Sebagian besar orang Amerika makmur secara material. Mereka memiliki standar hidup yang lebih tinggi daripada tempat-tempat lain di seluruh dunia. Mereka hidup di pusat budaya dengan sistem komunikasi yang modern. Orang-orang Amerika sangat mengutamakan media massa dan hiburan. Mereka bisa menjadi orang yang sangat mementingkan diri sendiri dan egois, serta tidak peduli dengan dunia lain, tetapi mereka bisa juga menjadi sangat dermawan dan suka membantu orang-orang yang membutuhkan, juga memahami apa-apa yang terjadi di dunia di luar Amerika. Mereka adalah orang-orang yang sepertinya bergerak secara konstan serta didikte oleh karier dan lingkungan sekitarnya.
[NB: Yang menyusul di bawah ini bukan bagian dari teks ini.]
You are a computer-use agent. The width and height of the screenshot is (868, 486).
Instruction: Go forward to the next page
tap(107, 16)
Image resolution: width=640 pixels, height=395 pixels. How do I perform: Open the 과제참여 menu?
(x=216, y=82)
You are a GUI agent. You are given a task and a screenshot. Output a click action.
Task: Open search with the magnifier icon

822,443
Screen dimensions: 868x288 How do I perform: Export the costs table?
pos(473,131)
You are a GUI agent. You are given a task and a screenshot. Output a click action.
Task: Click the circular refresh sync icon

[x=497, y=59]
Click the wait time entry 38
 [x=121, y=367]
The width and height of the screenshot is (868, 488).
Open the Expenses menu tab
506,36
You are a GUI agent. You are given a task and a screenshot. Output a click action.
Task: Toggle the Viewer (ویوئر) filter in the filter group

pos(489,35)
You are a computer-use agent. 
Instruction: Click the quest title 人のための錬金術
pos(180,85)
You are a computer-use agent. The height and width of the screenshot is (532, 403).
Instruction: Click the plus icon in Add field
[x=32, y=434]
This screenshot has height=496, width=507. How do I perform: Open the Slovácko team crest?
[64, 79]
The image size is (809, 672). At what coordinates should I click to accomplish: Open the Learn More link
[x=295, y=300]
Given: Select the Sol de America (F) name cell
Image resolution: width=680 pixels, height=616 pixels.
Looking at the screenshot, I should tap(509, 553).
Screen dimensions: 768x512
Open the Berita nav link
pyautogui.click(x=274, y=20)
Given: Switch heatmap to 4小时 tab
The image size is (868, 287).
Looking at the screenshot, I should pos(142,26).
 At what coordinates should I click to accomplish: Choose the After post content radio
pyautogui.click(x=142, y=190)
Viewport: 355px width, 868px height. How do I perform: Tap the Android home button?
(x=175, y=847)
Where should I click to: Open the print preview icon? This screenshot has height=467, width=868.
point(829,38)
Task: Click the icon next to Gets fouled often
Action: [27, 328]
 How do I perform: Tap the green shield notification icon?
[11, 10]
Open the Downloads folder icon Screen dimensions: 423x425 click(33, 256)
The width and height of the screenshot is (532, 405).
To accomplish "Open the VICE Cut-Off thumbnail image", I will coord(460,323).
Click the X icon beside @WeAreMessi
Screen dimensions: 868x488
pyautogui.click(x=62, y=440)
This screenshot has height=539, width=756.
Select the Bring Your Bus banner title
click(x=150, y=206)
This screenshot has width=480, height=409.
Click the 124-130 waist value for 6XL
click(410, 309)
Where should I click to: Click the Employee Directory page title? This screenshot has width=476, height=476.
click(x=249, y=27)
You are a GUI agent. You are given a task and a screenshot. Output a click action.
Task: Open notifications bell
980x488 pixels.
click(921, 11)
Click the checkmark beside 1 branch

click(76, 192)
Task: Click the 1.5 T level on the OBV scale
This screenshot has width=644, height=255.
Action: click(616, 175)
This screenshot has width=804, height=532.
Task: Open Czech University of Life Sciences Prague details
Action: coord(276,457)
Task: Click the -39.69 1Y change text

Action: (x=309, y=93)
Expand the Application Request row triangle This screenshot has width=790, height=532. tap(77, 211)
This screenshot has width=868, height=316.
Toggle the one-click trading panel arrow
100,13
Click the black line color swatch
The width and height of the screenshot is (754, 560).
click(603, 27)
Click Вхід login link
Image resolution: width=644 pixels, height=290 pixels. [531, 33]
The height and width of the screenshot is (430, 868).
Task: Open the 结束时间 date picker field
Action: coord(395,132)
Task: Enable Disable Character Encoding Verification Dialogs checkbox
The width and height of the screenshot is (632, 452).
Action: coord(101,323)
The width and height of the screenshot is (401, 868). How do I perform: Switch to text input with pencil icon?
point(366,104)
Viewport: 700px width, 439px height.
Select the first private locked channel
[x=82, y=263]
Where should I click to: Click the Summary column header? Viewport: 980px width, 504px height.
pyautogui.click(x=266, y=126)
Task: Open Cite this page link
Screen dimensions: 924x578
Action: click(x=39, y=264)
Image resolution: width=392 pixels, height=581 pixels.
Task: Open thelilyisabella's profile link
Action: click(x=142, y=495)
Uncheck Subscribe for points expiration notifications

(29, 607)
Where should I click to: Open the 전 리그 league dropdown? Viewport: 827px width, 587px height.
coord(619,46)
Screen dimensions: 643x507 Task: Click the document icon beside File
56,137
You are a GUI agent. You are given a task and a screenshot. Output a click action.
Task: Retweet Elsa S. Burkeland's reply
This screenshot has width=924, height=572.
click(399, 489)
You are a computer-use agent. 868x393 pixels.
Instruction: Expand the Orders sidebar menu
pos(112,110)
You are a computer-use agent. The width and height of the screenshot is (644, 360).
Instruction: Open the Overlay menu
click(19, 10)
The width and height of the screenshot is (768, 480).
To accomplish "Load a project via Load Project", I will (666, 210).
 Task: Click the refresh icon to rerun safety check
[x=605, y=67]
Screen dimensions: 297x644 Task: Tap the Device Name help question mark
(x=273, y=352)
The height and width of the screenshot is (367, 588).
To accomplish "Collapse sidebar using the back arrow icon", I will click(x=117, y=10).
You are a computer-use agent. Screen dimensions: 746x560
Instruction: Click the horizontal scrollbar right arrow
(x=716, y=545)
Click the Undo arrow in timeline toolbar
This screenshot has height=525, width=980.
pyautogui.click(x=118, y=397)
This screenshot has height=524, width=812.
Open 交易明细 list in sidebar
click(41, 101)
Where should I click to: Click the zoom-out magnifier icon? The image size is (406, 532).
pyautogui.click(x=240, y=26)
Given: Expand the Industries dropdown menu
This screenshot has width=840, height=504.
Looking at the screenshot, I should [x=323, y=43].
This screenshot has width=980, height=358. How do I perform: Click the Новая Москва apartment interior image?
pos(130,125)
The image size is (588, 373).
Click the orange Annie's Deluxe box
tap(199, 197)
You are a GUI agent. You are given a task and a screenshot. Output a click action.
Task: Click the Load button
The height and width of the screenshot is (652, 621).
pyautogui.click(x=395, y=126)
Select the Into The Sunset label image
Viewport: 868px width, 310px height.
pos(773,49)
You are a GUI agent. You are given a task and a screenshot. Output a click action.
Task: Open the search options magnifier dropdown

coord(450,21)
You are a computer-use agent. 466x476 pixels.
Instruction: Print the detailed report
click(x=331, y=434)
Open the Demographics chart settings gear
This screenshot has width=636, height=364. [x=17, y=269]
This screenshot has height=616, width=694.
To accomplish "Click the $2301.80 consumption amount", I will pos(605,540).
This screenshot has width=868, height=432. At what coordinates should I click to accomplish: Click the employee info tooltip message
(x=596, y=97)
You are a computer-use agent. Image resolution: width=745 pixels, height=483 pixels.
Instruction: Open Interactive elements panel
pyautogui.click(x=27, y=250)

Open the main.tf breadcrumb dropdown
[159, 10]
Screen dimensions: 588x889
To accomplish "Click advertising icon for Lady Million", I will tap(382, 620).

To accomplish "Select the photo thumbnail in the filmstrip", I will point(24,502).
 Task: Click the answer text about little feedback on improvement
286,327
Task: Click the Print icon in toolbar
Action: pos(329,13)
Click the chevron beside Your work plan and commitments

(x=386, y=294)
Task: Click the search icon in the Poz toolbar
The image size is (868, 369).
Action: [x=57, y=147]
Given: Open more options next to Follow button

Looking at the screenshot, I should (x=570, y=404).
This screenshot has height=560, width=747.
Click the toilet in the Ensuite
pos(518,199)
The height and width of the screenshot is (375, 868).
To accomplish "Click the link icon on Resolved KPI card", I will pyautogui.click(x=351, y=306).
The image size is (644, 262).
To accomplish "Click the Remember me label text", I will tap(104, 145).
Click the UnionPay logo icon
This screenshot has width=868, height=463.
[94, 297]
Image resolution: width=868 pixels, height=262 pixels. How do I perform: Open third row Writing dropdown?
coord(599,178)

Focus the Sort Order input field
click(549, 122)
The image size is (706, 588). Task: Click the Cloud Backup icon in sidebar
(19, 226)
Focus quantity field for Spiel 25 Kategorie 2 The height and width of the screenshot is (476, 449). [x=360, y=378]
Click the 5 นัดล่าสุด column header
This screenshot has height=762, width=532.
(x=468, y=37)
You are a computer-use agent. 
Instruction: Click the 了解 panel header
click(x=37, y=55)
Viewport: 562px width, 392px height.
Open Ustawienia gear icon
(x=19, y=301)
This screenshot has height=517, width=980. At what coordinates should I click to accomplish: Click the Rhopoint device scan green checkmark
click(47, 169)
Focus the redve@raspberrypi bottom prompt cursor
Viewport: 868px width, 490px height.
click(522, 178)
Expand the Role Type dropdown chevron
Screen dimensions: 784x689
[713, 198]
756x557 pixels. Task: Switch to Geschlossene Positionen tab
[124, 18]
Meskipun kebanyakan orang Amerika hidup sejahtera, menurut statistik, tingkat kekerasan dalam masyarakat Amerika termasuk yang paling parah di dunia. Meski demikian, rata-rata orang Amerika biasanya tidak mengalami kekerasan dalam hidup sehari-hari. Meski keadaan telah berubah secara dramatis dalam setengah abad terakhir, rasisme telah memainkan peranan yang penting dalam sejarah Amerika.
PEMBAHASAN

A.  Pandangan Tradisional Pendidikan Jasmani Di Amerika Serikat
Pandangan pertama, atau juga sering disebut pandangan tradisional, menganggap bahwa manusia itu terdiri dari dua komponen utama yang dapat dipilah-pilah, yaitu jasmani dan rohani (dikhotomi). Pandangan ini menganggap bahwa pendidikan jasmani hanya semata-mata mendidik jasmani atau sebagai pelengkap, penyeimbang, atau penyelaras pendidikan rohani manusia. Dengan kata lain pendidikan jasmani hanya sebagai pelengkap saja. Di Amerika Serikat, pandangan dikotomi ini muncul pada akhir abad 19 atau antara tahun 1885-1900. Pada saat itu, pendidikan jasmani di pengaruhi oleh sIstem Eropa, seperti: Sistem Jerman dan Sistem Swedia, yang lebih menekankan pada perkembangan aspek fisik (fitnes), kehalusan gerak, dan karakter siswa, dengan gimnastik sebagai medianya. Pada saat itu, pendidikan jasmani lebih berperan sebagai “medicine” (obat) daripada sebagai pendidikan. Oleh karena itu, parapengajar pendidikan jasmani lebih banyak dibekali latar belakang akademis kedokteran dasar (medicine).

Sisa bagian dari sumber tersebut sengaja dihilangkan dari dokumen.